Зарубин глянул на лысину охотоведа: на территории базы он снимал свой треугольный берет.
— Для начала заделаться принцем.
— Издеваешься?.. Я серьёзно спрашиваю. Как себя вести, чтоб влюбилась? Без ума? С нашими бабами знаю как, но это же принцесса!.. Фефелов говорил, ты всегда дельные советы даёшь. Например, слышал, она сказки любит, в том числе русские.
— Офицер спецназа и сказки? Оригинально...
— Видимо, не простая она принцесса...
— Вот и расскажешь ей сказочку волшебную...
— Я только про Колобка знаю!
— Расскажешь про Колобка, — увернулся Зарубин. — Честное слово, не знаю, как обходиться с принцессами!
Недоеденный остался заверен, что он мог бы помочь, да видно, не захотел.
— Жалко, — проговорил Костыль. — Мне вот последнее время хочется понять, как женщины любят? Вот что они чувствуют, глядя на мужчину? Мы — понятно. У нас всё время одна только мысль в голове — овладеть, инстинкт размножения. А у женщин, говорят, целый букет тонких чувств. Они наслаждаются видом, фигурой, мускулатурой. И главное, что им на ушко шепчешь...
— Тебе это зачем? — Зарубин не ожидал от охотоведа столь странных изысков в области женской психологии.
— Сам не знаю! — искренне признался он. — Что-то бродит в душе. И всё началось после шестого брака. Хочется, чтоб седьмой стал последним. Вот поведу на охоту принцессу, а она влюбится...
— Значит, станешь королём! — сказал без всяких намёков Зарубин, однако охотовед обиделся.
— Ладно, пошли, зверей покажу!
И повлёк в сторону своего зверинца. Зарубин наконец-то достал платок и вытер усы — подсохшая молочная пенка оказалась липкой, вязкой и сладкой, как мороженное.
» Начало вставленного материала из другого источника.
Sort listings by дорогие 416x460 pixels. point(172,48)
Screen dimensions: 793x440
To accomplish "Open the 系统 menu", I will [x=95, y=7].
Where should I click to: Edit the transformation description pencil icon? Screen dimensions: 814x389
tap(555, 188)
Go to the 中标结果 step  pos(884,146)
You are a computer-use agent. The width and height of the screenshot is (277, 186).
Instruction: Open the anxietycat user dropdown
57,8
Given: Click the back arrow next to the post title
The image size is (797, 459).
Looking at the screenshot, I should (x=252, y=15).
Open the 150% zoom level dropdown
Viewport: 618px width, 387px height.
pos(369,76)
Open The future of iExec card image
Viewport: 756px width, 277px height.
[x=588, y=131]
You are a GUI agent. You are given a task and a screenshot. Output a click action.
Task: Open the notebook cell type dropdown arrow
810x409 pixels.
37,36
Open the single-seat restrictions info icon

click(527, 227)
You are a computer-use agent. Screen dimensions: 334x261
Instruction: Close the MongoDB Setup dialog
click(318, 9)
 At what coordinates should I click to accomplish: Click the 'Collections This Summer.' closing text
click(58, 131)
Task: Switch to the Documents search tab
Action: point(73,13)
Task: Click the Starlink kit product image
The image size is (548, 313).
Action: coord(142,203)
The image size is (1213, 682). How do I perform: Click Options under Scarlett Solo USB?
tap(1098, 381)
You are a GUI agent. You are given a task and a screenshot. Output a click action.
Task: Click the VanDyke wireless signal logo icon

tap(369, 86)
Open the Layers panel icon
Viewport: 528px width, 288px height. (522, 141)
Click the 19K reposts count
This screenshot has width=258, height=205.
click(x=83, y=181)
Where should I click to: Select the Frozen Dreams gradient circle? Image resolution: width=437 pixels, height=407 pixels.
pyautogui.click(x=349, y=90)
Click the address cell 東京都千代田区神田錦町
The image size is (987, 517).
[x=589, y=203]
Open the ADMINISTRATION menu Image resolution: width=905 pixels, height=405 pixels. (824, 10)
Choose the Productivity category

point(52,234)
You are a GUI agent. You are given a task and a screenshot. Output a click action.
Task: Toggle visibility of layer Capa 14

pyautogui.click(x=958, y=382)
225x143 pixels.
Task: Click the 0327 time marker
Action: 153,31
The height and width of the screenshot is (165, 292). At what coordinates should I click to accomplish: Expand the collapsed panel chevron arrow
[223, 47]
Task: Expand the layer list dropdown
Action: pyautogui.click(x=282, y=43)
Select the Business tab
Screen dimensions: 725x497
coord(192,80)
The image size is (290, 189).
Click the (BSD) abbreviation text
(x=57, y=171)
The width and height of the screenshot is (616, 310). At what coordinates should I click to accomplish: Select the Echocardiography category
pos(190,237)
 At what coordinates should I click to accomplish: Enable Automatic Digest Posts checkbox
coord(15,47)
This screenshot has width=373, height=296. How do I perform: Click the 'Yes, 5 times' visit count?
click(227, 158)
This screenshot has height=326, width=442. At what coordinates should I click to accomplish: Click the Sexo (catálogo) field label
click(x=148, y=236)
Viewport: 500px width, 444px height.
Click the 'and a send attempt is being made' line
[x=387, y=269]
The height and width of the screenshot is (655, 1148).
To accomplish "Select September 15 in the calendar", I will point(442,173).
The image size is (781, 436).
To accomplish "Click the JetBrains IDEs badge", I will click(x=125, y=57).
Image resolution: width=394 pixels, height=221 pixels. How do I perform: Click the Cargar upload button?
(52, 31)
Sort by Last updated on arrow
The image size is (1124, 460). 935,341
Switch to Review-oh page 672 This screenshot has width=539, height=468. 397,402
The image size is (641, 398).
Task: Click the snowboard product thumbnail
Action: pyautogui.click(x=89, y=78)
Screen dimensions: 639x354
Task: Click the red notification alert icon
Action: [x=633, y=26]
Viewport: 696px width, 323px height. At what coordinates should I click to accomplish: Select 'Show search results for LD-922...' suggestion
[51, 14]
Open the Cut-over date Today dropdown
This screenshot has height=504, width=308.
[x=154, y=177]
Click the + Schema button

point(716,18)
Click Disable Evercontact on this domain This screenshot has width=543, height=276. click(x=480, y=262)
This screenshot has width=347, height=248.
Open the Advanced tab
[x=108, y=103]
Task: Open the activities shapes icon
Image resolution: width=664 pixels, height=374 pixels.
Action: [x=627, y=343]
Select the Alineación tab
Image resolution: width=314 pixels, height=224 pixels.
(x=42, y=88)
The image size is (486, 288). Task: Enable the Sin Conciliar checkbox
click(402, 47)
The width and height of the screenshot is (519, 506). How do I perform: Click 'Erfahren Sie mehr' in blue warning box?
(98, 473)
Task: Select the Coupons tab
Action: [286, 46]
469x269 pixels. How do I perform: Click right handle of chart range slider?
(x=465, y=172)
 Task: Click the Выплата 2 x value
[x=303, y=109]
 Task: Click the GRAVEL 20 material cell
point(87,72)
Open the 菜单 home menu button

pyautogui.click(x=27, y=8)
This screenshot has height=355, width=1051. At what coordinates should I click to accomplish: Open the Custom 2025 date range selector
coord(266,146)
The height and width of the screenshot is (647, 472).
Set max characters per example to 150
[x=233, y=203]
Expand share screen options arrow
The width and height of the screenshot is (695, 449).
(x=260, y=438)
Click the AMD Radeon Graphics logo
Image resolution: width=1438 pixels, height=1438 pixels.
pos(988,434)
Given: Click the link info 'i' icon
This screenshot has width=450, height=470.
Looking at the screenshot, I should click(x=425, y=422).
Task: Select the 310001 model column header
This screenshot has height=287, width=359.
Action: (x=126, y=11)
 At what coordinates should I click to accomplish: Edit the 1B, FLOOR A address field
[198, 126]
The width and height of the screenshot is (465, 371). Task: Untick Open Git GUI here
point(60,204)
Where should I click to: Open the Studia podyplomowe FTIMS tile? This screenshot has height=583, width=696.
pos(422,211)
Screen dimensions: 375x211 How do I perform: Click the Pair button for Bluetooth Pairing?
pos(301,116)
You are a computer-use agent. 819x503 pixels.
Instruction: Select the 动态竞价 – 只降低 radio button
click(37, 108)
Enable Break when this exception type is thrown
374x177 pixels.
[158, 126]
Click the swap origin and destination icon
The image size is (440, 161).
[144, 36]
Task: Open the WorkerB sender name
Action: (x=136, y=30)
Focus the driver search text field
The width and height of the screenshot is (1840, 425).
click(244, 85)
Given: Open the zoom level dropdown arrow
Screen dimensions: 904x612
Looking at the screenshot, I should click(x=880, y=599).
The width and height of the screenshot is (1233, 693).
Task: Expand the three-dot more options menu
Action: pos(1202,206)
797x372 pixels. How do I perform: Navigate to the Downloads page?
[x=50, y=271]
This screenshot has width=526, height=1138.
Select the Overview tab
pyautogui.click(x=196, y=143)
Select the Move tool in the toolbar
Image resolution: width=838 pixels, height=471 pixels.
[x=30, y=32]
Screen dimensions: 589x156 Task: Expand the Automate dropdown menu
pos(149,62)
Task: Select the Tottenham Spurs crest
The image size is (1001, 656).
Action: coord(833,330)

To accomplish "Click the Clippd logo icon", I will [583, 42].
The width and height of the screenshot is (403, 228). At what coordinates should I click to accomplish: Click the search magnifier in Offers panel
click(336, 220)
Кукла всё ещё расхаживала по площади под восторженный визг и улюлюканье зрителей, насидевшийся взаперти народ отдыхал, как на карнавале. Леший отрабатывал новую функцию — поцелуй, однако операторы ещё не освоили технологию, и раздавалось лишь смачное чмоканье. А ещё кукла громко и выразительно пукала, когда наклонялась, чтоб поцеловать, и вызывала смех: китайцы хорошо изучили рынок и нравы Запада, знали, чем веселить отупевших европейцев. Оказалось, она даже писать умеет, если налить воды или вина в специальный резервуарчик типа грелки. Игра оказалась настолько забавной, что суровые, медлительные взрослые прибалты превратились в детей, особенно молодые женщины.
А в разных клетках, прежде пустовавших, под охраной егеря отдыхали две знакомые фигуры, освещённые прожекторами, — один волосатый, второй остроносый.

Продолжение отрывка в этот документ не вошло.